Metadata-Version: 2.1
Name: google-datacatalog-greenplum-connector
Version: 0.7.1
Summary: Library for ingesting Greenplum metadata into Google Cloud Data Catalog
Home-page: UNKNOWN
Author: Google LLC
License: UNKNOWN
Platform: Posix; MacOS X; Windows
Classifier: Development Status :: 4 - Beta
Classifier: Programming Language :: Python :: 3.7
Description-Content-Type: text/markdown
Requires-Dist: google-datacatalog-postgresql-connector (>=0.8.0<0.9.0)

# google-datacatalog-greenplum-connector

Library for ingesting Greenplum metadata into Google Cloud Data Catalog.

[![Python package][2]][2] [![PyPi][3]][4] [![License][5]][5] [![Issues][6]][7]

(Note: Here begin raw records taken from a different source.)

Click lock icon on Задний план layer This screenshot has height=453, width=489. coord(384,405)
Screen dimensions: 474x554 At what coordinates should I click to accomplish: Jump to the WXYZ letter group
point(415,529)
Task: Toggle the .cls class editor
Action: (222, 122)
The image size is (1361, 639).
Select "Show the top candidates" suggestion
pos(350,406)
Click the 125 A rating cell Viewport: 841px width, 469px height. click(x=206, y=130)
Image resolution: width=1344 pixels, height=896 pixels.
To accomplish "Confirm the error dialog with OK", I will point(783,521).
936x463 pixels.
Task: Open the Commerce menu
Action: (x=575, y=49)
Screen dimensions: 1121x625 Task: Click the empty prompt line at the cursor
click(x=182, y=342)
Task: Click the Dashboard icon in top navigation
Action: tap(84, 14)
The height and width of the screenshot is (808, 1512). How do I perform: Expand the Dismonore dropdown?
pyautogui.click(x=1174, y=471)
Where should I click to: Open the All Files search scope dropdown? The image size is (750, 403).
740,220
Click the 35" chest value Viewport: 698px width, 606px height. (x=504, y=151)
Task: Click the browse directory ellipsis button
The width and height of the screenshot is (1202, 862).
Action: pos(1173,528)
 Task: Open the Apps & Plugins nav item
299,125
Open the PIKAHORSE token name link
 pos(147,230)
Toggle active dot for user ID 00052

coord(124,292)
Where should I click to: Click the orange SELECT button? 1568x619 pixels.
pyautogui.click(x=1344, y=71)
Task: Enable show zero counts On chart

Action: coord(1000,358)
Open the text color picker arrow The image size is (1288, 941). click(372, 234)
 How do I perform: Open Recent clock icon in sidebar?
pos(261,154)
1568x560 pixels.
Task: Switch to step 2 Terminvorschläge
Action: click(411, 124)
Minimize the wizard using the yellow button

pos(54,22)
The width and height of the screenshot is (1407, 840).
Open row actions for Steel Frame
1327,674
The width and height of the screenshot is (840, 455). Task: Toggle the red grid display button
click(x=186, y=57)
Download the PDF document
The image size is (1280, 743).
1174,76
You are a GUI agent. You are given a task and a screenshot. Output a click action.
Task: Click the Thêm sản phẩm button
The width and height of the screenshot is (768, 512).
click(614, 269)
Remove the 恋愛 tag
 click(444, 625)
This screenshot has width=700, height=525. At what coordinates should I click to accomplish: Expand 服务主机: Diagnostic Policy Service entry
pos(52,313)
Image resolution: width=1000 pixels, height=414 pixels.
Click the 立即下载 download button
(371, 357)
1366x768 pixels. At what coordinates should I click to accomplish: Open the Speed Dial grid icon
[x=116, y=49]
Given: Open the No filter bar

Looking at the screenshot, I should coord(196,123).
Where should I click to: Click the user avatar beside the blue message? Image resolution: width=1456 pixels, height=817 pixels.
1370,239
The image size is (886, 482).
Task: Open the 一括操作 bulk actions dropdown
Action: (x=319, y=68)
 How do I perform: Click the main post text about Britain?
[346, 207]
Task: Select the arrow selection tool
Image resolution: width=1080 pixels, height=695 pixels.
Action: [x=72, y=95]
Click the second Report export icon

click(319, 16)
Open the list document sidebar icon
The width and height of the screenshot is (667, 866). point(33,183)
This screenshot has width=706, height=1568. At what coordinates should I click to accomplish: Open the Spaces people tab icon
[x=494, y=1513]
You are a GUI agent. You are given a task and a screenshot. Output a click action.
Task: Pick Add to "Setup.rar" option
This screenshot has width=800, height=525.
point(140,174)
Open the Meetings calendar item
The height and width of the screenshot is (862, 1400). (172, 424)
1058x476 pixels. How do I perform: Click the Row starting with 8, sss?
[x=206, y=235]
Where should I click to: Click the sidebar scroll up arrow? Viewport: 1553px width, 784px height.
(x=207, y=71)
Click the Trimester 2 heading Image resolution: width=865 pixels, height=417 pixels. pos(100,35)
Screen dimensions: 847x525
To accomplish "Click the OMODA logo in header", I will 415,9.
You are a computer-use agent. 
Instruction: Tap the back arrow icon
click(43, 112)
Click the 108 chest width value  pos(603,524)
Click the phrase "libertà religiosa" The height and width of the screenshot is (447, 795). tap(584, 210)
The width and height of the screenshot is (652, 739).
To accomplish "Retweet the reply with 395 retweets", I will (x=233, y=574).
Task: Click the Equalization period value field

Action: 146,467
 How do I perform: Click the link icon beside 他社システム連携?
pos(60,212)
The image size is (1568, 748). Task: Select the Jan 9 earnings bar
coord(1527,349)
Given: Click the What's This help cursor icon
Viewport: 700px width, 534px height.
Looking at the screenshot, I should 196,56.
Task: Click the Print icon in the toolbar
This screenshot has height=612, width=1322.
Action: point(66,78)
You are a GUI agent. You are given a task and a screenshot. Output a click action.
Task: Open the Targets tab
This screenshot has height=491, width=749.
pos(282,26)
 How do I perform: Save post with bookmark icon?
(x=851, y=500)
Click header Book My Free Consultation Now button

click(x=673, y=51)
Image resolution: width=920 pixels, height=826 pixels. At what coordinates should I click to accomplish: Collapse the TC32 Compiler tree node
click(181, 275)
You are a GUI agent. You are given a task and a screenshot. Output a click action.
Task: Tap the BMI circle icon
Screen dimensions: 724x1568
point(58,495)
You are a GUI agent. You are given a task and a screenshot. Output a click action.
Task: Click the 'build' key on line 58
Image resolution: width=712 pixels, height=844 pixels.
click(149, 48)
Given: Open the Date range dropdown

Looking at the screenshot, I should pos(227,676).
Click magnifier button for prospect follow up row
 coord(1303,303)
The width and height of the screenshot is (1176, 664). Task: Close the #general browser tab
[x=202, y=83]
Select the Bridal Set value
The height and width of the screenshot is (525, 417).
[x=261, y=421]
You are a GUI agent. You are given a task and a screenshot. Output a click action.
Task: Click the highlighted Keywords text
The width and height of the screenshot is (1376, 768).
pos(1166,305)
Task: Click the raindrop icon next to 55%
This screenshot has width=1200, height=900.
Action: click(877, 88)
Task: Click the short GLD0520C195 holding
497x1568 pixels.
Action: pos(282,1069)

**Disclaimer: This is not an officially supported Google product.**

<!--
  ⚠️ DO NOT UPDATE THE TABLE OF CONTENTS MANUALLY ️️⚠️
  run `npx markdown-toc -i README.md`.

  Please stick to 80-character line wraps as much as you can.
-->

## Table of Contents

<!-- toc -->

- [1. Installation](#1-installation)
  * [1.1. Mac/Linux](#11-maclinux)
  * [1.2. Windows](#12-windows)
  * [1.3. Install from source](#13-install-from-source)
    + [1.3.1. Get the code](#131-get-the-code)
    + [1.3.2. Create and activate a *virtualenv*](#132-create-and-activate-a-virtualenv)
    + [1.3.3. Install the library](#133-install-the-library)
- [2. Environment setup](#2-environment-setup)
  * [2.1. Auth credentials](#21-auth-credentials)
    + [2.1.1. Create a service account and grant it below roles](#211-create-a-service-account-and-grant-it-below-roles)
    + [2.1.2. Download a JSON key and save it as](#212-download-a-json-key-and-save-it-as)
  * [2.2 Set environment variables](#22-set-environment-variables)
- [3. Run entry point](#3-run-entry-point)
  * [3.1. Run Python entry point](#31-run-python-entry-point)
  * [3.2. Run Docker entry point](#32-run-docker-entry-point)
- [4 Scripts inside tools](#4-scripts-inside-tools)
  * [4.1. Run clean up](#41-run-clean-up)
  * [4.2. Extract CSV](#42-extract-csv)
- [5. Developer environment](#5-developer-environment)
  * [5.1. Install and run Yapf formatter](#51-install-and-run-yapf-formatter)
  * [5.2. Install and run Flake8 linter](#52-install-and-run-flake8-linter)
  * [5.3. Run Tests](#53-run-tests)
- [6. Metrics](#6-metrics)
- [7. Troubleshooting](#7-troubleshooting)

<!-- tocstop -->

-----

## 1. Installation

Install this library in a [virtualenv][1] using pip. [virtualenv][1] is a tool to
create isolated Python environments. The basic problem it addresses is one of
dependencies and versions, and indirectly permissions.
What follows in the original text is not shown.